Plan to redevelop Chuck E. Cheese site gets preliminary OK

Photos by Brian Trusdell
A 6.5-acre plot including the Garden State Motel and Chuck E. Cheese on U.S. Route 22 would be redeveloped under a plan adopted by the Union zoning board.

UNION, NJ — The Planning Board unanimously voted Jan. 24 to send redevelopment plans to the Township Committee that would turn a 6.5-acre property along U.S. Route 22 that includes the Garden State Motor Lodge and Chuck E. Cheese into one with a Wendy’s, Wawa and Fairfield Inn.
A vacant service station and an office building are also included in the lot, which was originally three different properties; the properties were combined and declared “in need of redevelopment” by the Planning Board in August, a designation approved by the Township Committee in October. In addition to the fast food restaurant, convenience store and hotel, the plan includes the construction of a CubeSmart self-storage facility.

Kendra Lelie of Clarke Caton Hintz, an architectural and planning company hired by the township to evaluate the property, presented the board with plans for the new businesses. She told the board that, in her opinion, the redevelopment is consistent with the township’s master plan, as well as the county’s master plan and the state’s redevelopment plan.

“One of the goals is not only to revitalize this area from a use perspective but the other part is really looking at Route 22 and thinking about how we can upgrade it from an aesthetic standpoint,” she said.

Plans for the redesign call for consistency between the multiple buildings, meaning that they will all be constructed using similar materials that will make them look as though they were “meant to be together,” according to Lelie.

There will also be internal pedestrian paths constructed to connect the buildings to one another and provide easy access to a bus stop on Route 22.
As of now, there will be two free-standing signs on the property.
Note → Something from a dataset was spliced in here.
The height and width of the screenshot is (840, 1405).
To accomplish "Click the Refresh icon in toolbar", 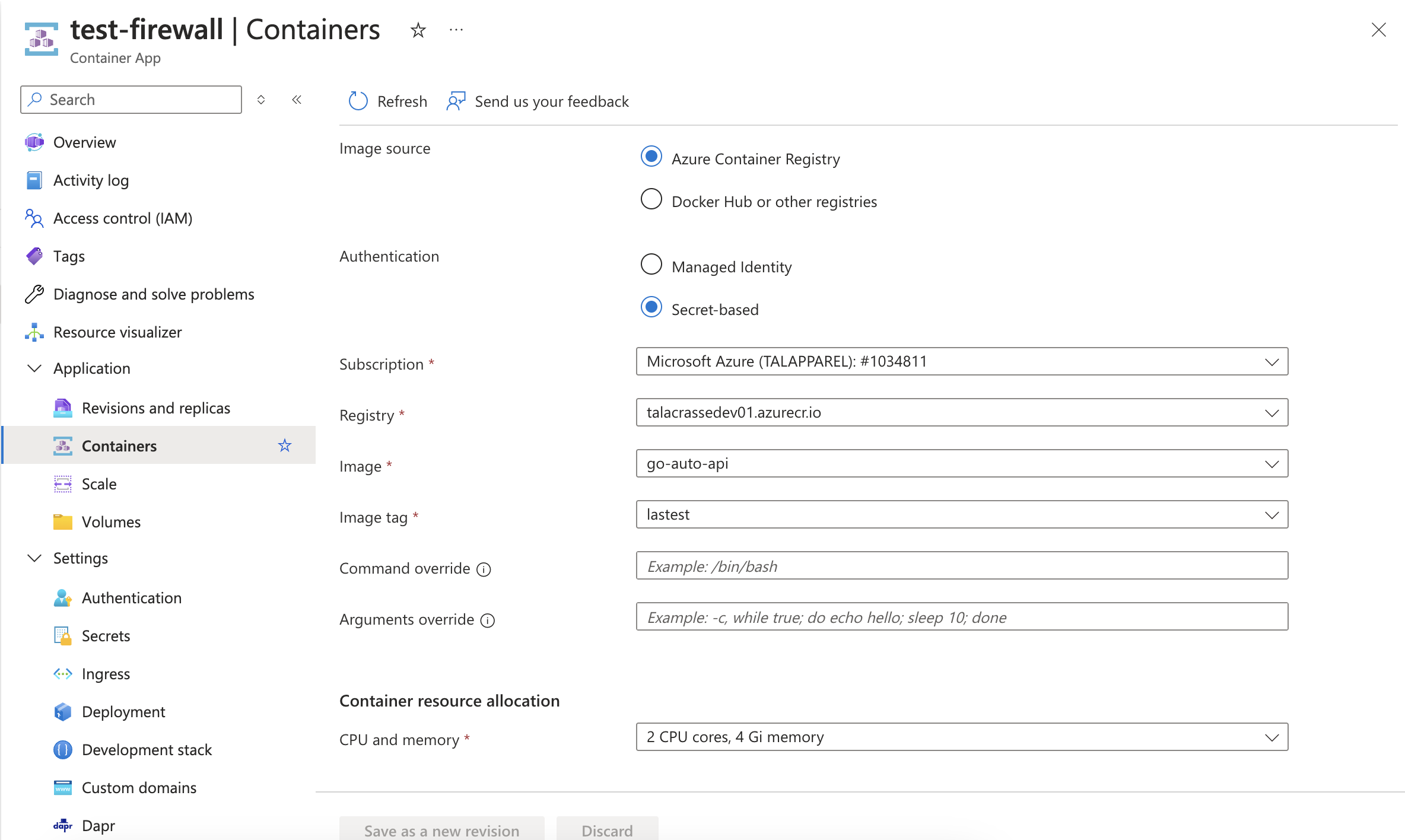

One will be an overall tenant sign and the Wawa will have its own.
“When you start to drive down 22, the idea behind all of this in the future would be that you know when you’re in Union Township because it may have a specific design vocabulary and this is where it would start,” Lelie said.

She said other surrounding uses will include a residential area to the east, a park to the south and commercial uses to the southwest and north of the site.

The property borders borders Vauxhall Road and Sayre Road in addition to
Route 22.
As a buffer between the residential and nonresidential areas, there will be a 50-foot setback for buildings and a board-on-board fence with evergreen and shade tree plantings.

“We wanted to make sure that whatever was going in this redevelopment area was compatible and certainly sympathetic to what’s happening in existing residential neighborhoods,” Lelie said.

She emphasized that the development will limit the number of access points to and from Route 22. Currently, there are several access points which cause “conflict in the area,” she said.

When she first testified in front of the board, Lelie said she had analyzed police reports from the Garden State Motel from 2015 to 2017, when there were 244 arrests associated with the property.

“There’s about 30 times more arrests at the Garden State Motel than at a similar-sized property with a similar size number of rooms,” she told the board. “That gives evidence that there’s a criminal element coming from here more so than what we’re dealing with in other motels.”